Mahkemece yapılan yargılama sonucunda; gerek dosya içindeki toplanan delillerden ve gerekse tanık anlatımlarından borç ilişkisinin gerçek olduğu sonucuna varılması, temlik iddialarının ispatlanamamış olması ve geçerli bir senedin varlığı gözönüne alınarak, ispatlamayan davanın reddine karar verilmiş, hüküm asıl ve birleşen davacılar vekillerince temyiz edilmiştir.
Asıl ve birleşen davalar, icra takibine konu olan bonodan dolayı menfi tespit istemine ilişkindir.

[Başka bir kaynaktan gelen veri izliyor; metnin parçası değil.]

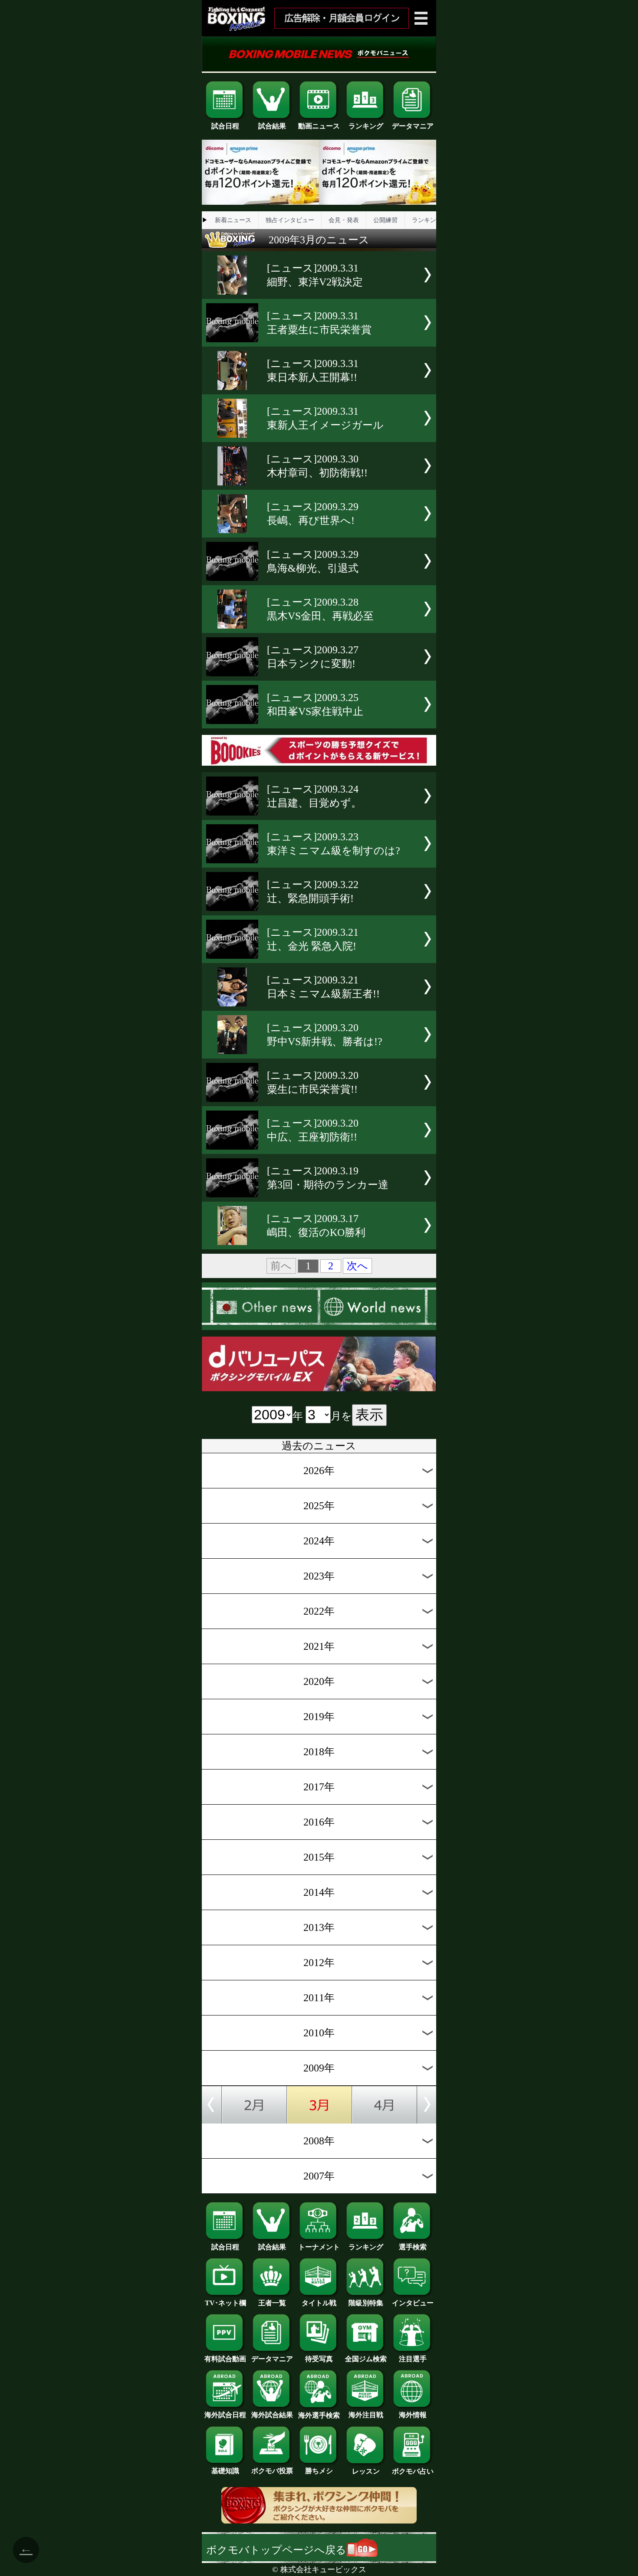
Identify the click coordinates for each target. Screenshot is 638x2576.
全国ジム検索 (366, 2359)
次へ (357, 1266)
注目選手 (413, 2359)
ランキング (366, 126)
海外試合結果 (272, 2415)
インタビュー (413, 2303)
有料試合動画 (225, 2359)
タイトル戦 (319, 2303)
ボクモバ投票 (272, 2470)
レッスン (366, 2471)
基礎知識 (225, 2470)
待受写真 (319, 2359)
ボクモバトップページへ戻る (276, 2550)
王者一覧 (272, 2303)
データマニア (413, 126)
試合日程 (225, 126)
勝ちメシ (319, 2470)
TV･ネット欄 (225, 2303)
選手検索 (413, 2247)
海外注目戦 (366, 2415)
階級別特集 (366, 2303)
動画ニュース (319, 126)
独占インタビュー (290, 220)
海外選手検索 (319, 2415)
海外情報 (413, 2415)
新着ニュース (233, 220)
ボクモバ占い (413, 2471)
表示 (369, 1414)
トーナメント (319, 2247)
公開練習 (385, 220)
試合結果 (272, 126)
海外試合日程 (225, 2415)
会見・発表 (344, 220)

Takibe konu bonoda asıl ve birleşen dava davacılarının keşideci konumunda oldukları, lehtarının davadışı İ.. T.., takip alacaklısı hamilin ise davalı H.. T.. olduğu anlaşılmaktadır. Kambiyo senetlerine karşı bedelsizlik iddiasının yazılı belge ile kanıtlanması gerekir. Davacılar, .. tarihli taahhütname ve ..tarihli protokol başlıklı belgeler sunmuşlardır. Mahkemece belgelerin asılları getirtilip, imza itirazları incelenerek kambiyo senedi üzerindeki etkisi üzerinde de durularak sonucuna göre bir karar verilmesi gerekirken, eksik inceleme ile yazılı şekilde karar verilmesi doğru olmamış, mahkeme kararının bozulması gerekmiştir.
SONUÇ: Yukarıda açıklanan nedenlerle hükmün asıl ve birleşen dava davacıları yararına BOZULMASINA, peşin harcın istek halinde iadesine, .. gününde oybirliğiyle karar verildi.